Collected data entries
= = = = =

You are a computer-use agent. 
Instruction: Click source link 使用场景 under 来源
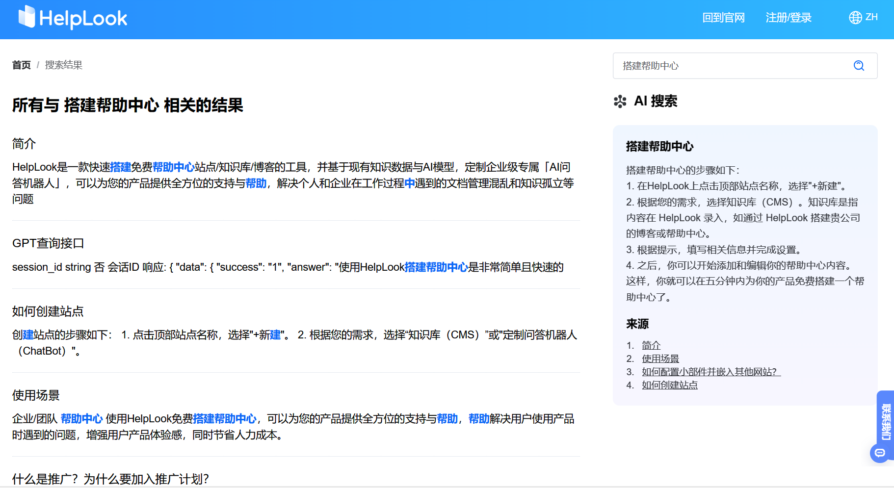(x=660, y=359)
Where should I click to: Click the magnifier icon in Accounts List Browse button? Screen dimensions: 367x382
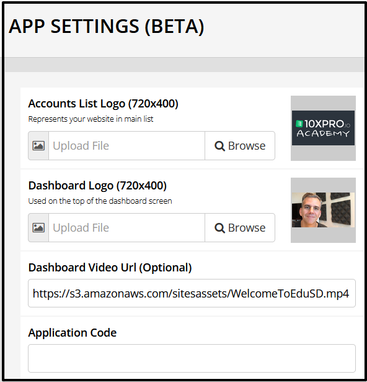pos(219,146)
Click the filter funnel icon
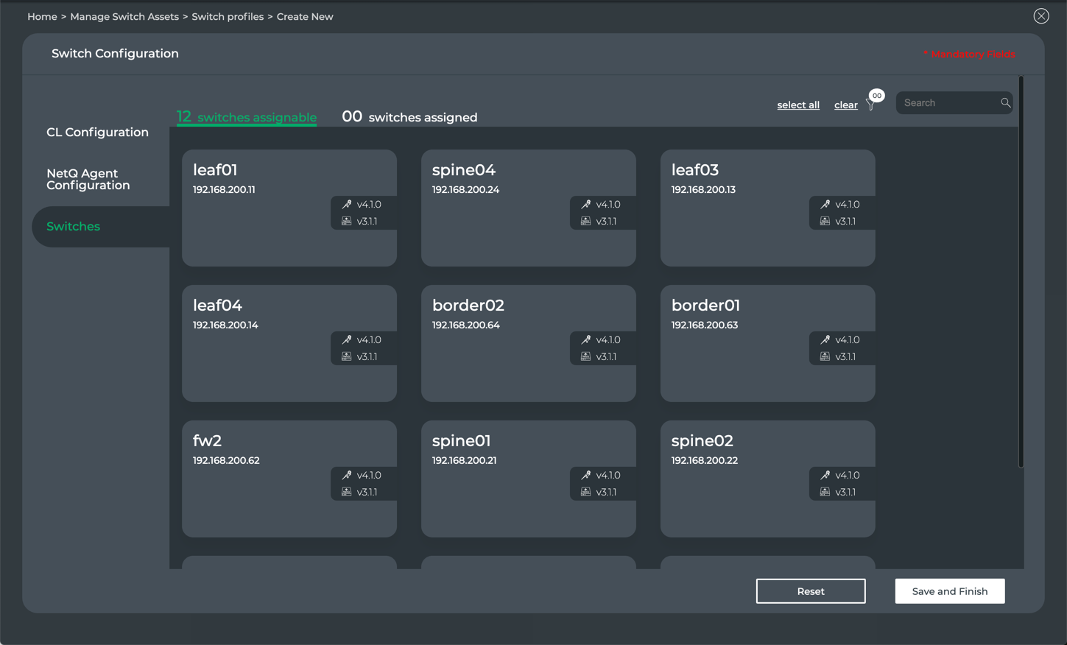Viewport: 1067px width, 645px height. tap(871, 105)
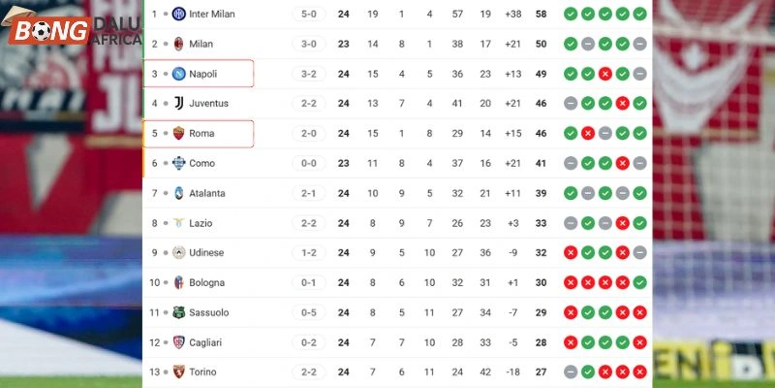Click the Udinese club badge
This screenshot has height=388, width=775.
(x=178, y=253)
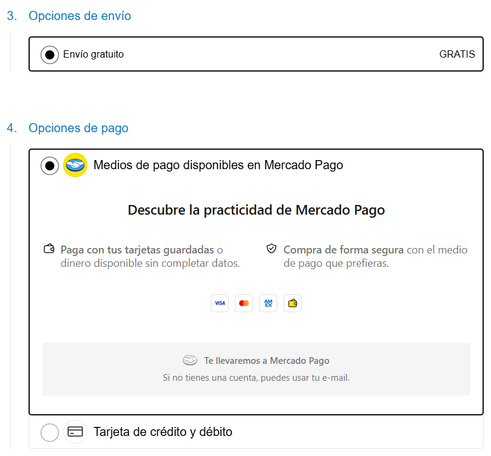Open the Opciones de pago section heading
This screenshot has height=456, width=491.
78,128
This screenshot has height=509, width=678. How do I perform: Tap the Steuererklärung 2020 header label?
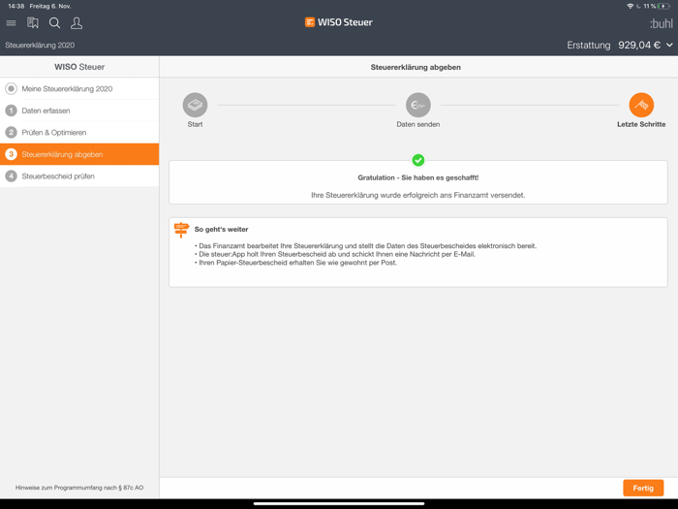pyautogui.click(x=40, y=46)
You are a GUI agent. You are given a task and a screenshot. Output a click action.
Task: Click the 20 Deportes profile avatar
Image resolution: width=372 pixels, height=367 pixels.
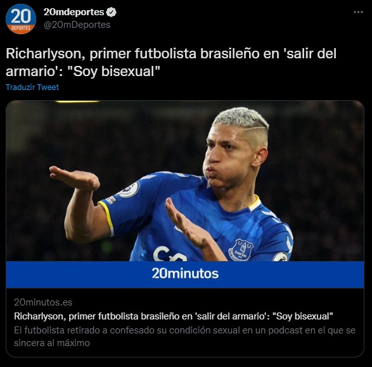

= = = = =

| Activity |
For each line above that includes the word "agent", make a copy of that line.

| Answer section |
You are a computer-use agent. 
You are a GUI agent. You are given a task and a screenshot. Output a click action.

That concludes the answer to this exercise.